Reprinted from the Rosebay, Massachusetts Chapter
A. Front view of stock prepared for grafting
Double line represents cambium layer.
B. Front view of scion prepared for grafting
C. Side view of scion matched to stock before tying.
D. Front view of stock prepared for bud graft.
E. Front view of bud graft piece, leaf and bud at back
F. Side view of bud graft matched to stock before tying
This method can be used for grafting both the normal scion and also for buds. The ideal stock is plump and green to the ground, usually a well rooted cutting of about a pencil's thickness. This is bent slightly, and a shallow downward and inward cut of 1" to 2" long is made, using a very sharp knife or single-edge razor blade. The most shapely plants result from grafts close to the base of the stock. The best scion is a stem of the same diameter as the stock. Prepare by making a slanting cut of 1 " to 2" long.
The crucial step is to match accurately the cambial layer of the scion to the cambial layer of the stock. The cambium in green-barked material is the thin boundary layer, two cells thick, that separates the cream-colored woody inner tissue from the outer pulpy bark tissue. When bark is pulled off it parts along the cambial layer. In green wood the cambium often appears colorless and translucent. When the scion is smaller than the stock, match up the cambium on one side of the scion exactly to the cambium on one side of the stock.
A bud graft uses the same technique with slight modification. For the bud scion, select one of the lower leaves from the whorl of the current year's growth. Make a shallow cut along the length of the stem, from ½" above the axillary bud next to the stem, coming out ½" below it.
Clear excess leaves from the section of stock where you wish to place the graft. Bend the stock slightly and make a shallow downward cut to remove a piece a little lager than the bud scion. Match the cambium layers precisely, sliding the scion upwards to fit the top of the hollow in the stock.
A number of materials can be used to secure scion to stock during the ten weeks required to knit. Thin cotton twine is the most common. Electrical scotch tape, soft wire, elastic bands, and snap-type clothes pins also can be used. Start at the base of the scion. Pass tying material around several times, overlapping to secure it. Make certain that the scion does not shift, and in the case of a bud graft be sure that the string does not damage the axillary bud. Wrap the string, etc. in an upward spiral around the graft to assure firm contact for the full length of the two surfaces. Tie or fasten securely at the top.
Select a polyethylene bag, such as a bread bag, into which the plant will fit comfortably, and sprinkle a small amount of water into it. Sprinkle the scion leaf or leaves lightly and place the plant in the bag. Don't wet the wound area. The inside of the bag should show moisture at all times. Water of condensation at the top of the bag should be in contact with the leaf or leaves of the scion.
Fasten the top of the bag securely with a tie. Place in bright light but never in direct sun. Grafts knit best at 60° to 75° F.
A special method of bagging is used when making summer grafts out of doors. In this case the section of the branch with the graft is tightly enclosed in a plastic bag, which in turn is covered with a brown paper bag for shading.

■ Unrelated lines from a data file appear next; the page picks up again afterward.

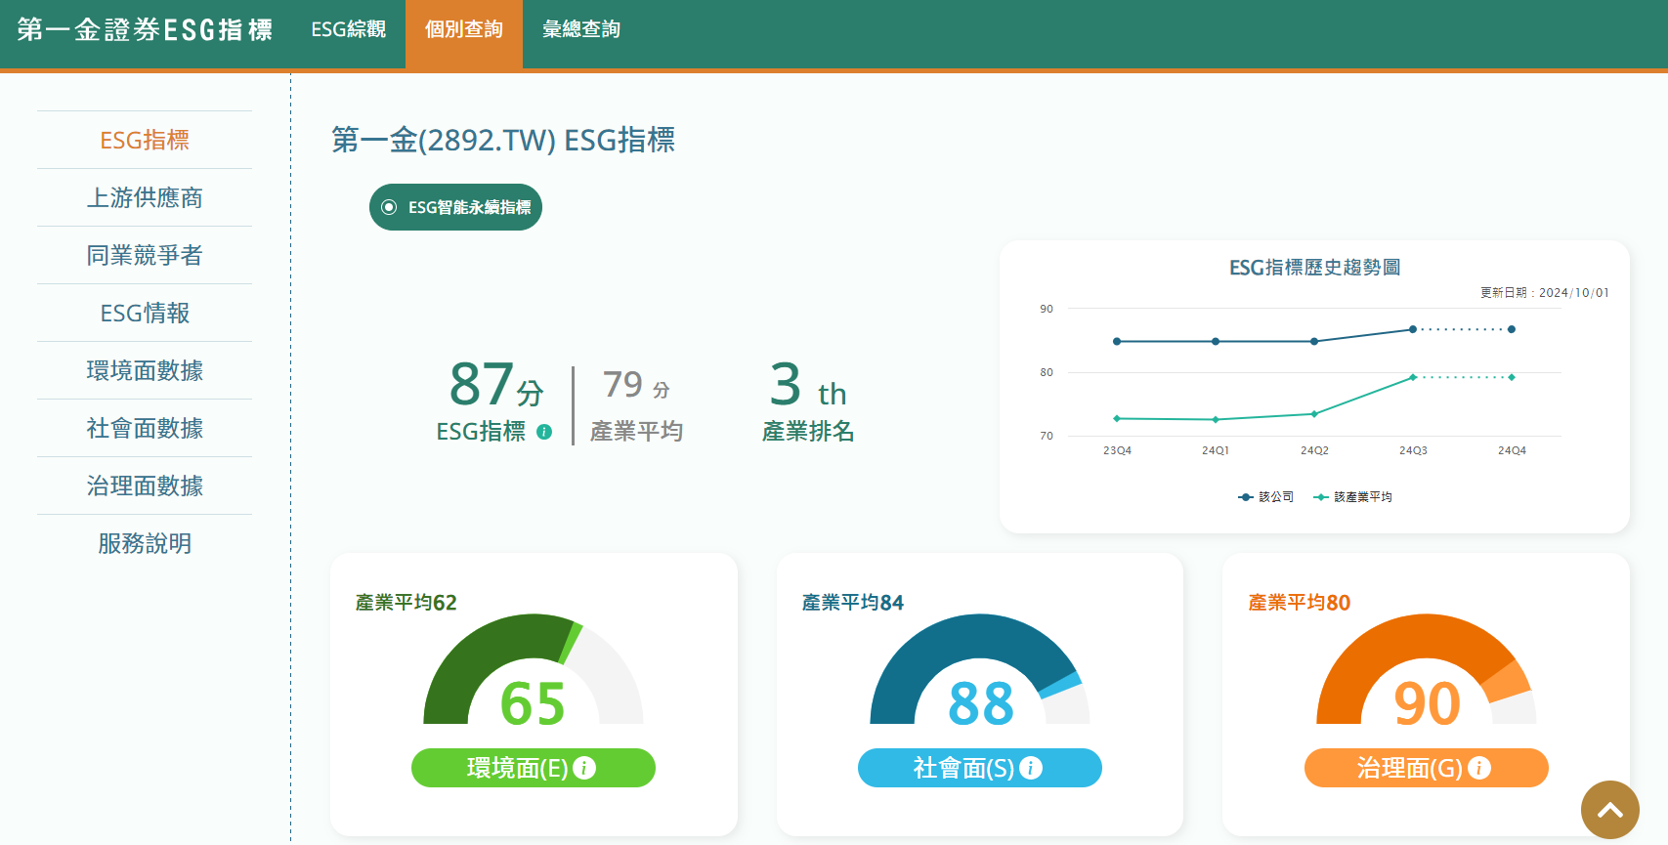
Task: Click the scroll-to-top arrow button
Action: tap(1609, 809)
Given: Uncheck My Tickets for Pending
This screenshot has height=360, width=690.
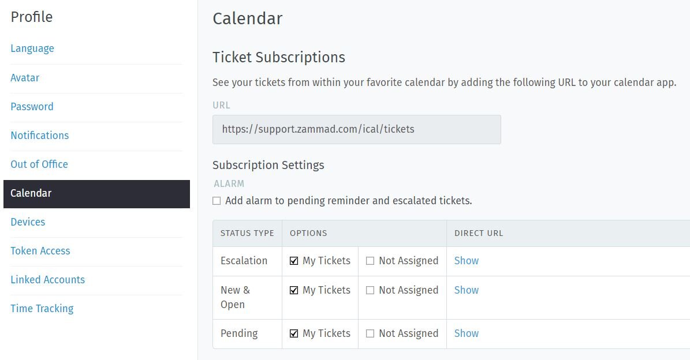Looking at the screenshot, I should click(294, 333).
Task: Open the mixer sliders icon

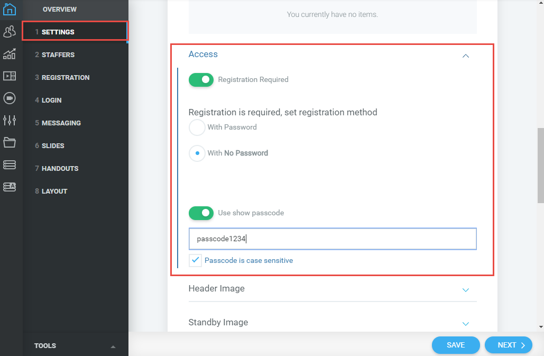Action: click(x=10, y=121)
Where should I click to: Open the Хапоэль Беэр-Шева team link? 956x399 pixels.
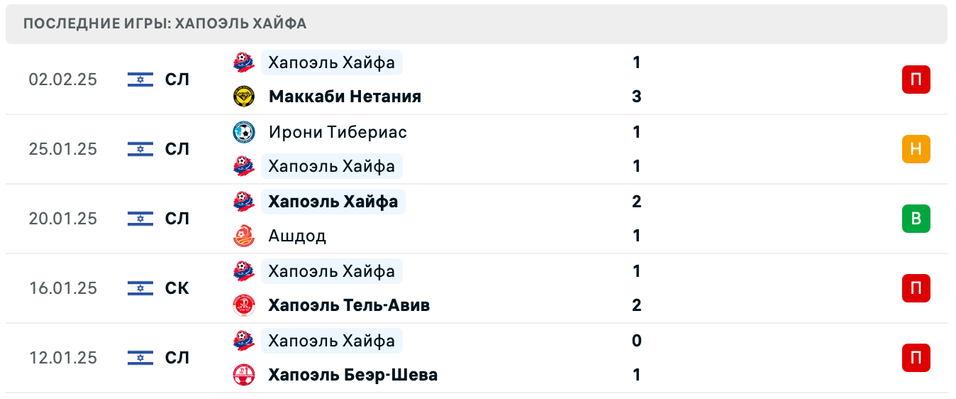pos(352,375)

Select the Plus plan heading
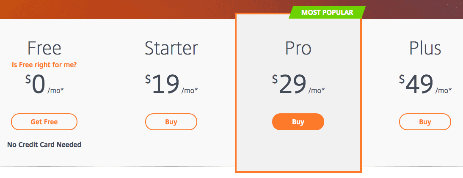[x=425, y=48]
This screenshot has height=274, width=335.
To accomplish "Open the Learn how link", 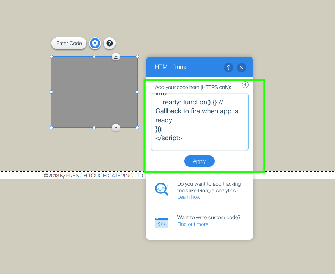I will pos(189,197).
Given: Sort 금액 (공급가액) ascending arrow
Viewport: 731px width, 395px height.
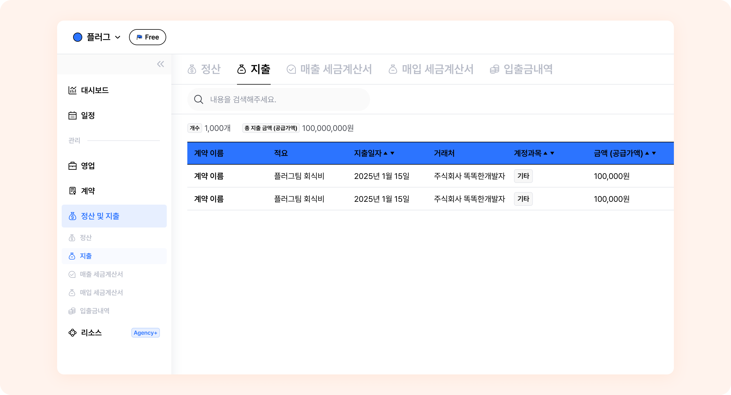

The first sign of successful knitting will be the appearance of cream-colored callous tissue along the edge of the cut. Do not unite until the string appears to be strangling the scion, at from 12 to 16 weeks. Before this the union is very weak and snaps off easily. At this time the scion or leaf bud shows active growth. Carefully prune off the top of the stock or rub out the buds on the stock, favoring the scion.

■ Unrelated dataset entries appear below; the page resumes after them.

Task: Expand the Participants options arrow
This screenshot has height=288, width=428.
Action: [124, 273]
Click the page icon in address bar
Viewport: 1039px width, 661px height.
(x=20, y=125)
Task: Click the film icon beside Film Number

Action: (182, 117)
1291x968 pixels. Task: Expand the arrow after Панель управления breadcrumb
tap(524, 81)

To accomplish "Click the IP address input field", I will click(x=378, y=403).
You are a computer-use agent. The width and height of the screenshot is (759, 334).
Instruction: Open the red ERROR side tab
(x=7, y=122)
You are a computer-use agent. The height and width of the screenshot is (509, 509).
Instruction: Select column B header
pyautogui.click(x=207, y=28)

Grafting is most commonly practiced to increase stock that is difficult to root or to propagate during warm weather. There are several other special applications.
It can be a great advantage in a breeding program to hasten the flowering of seedlings. Rapid maturation is accomplished by grafting a seedling high up onto an older plant.

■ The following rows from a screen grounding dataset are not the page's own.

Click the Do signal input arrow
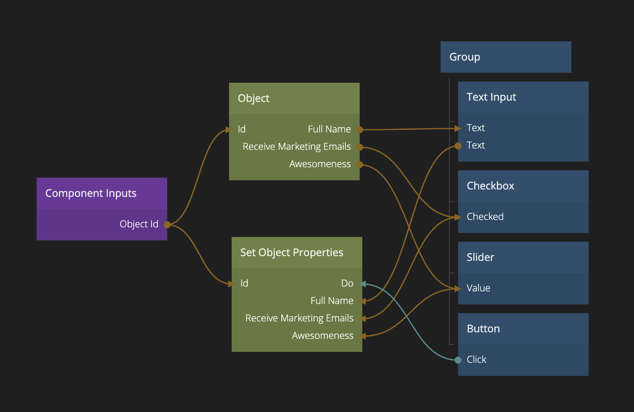634x412 pixels. (362, 284)
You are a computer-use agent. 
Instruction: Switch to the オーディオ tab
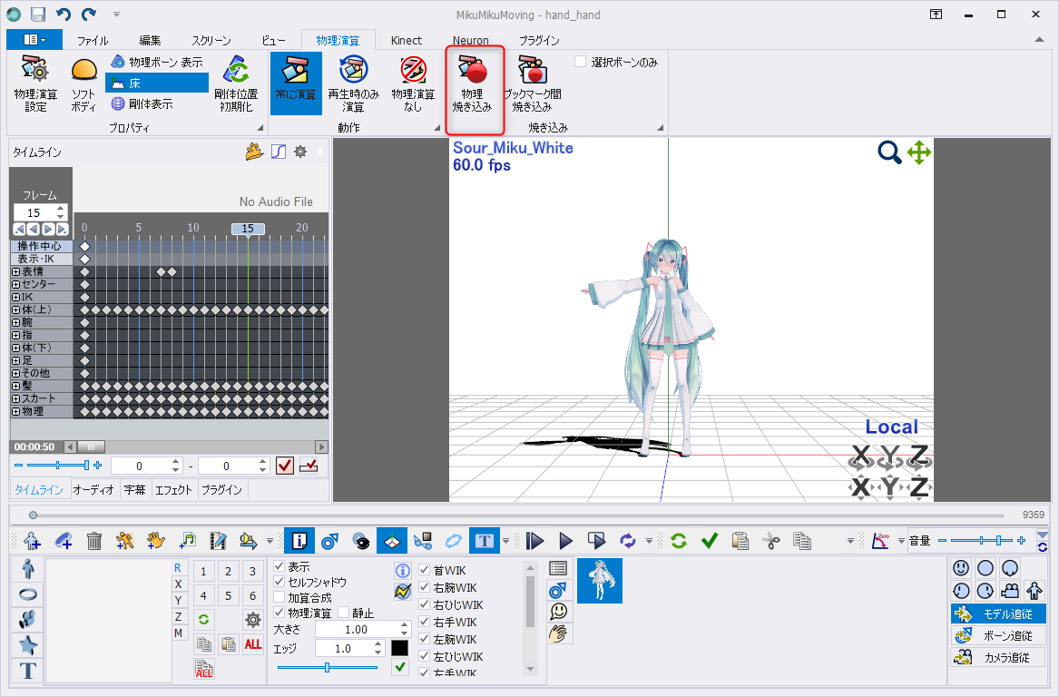pyautogui.click(x=93, y=490)
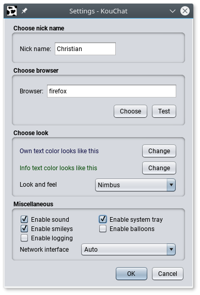Cancel the settings dialog
Viewport: 200px width, 295px height.
[x=167, y=273]
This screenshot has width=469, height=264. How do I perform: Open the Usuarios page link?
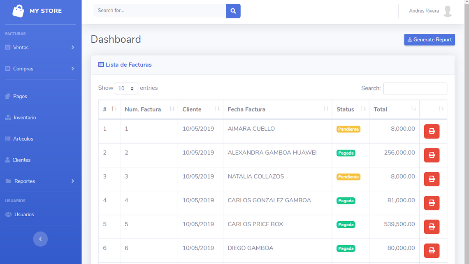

There is potential for improved resistance to cold or heat. Winter-kill in marginally hardy rhododendrons often appears to result from death of the roots. Experimental grafting of these on to hardy stock may prove them adaptable to colder areas.
Some species and hybrids (aureum, Carmen) are intolerant of our hot summers. They rapidly fall prey to soil pathogens, from water-molds to Phytophthora. Grafting this type of plant on to a tough root stock should increase its viability.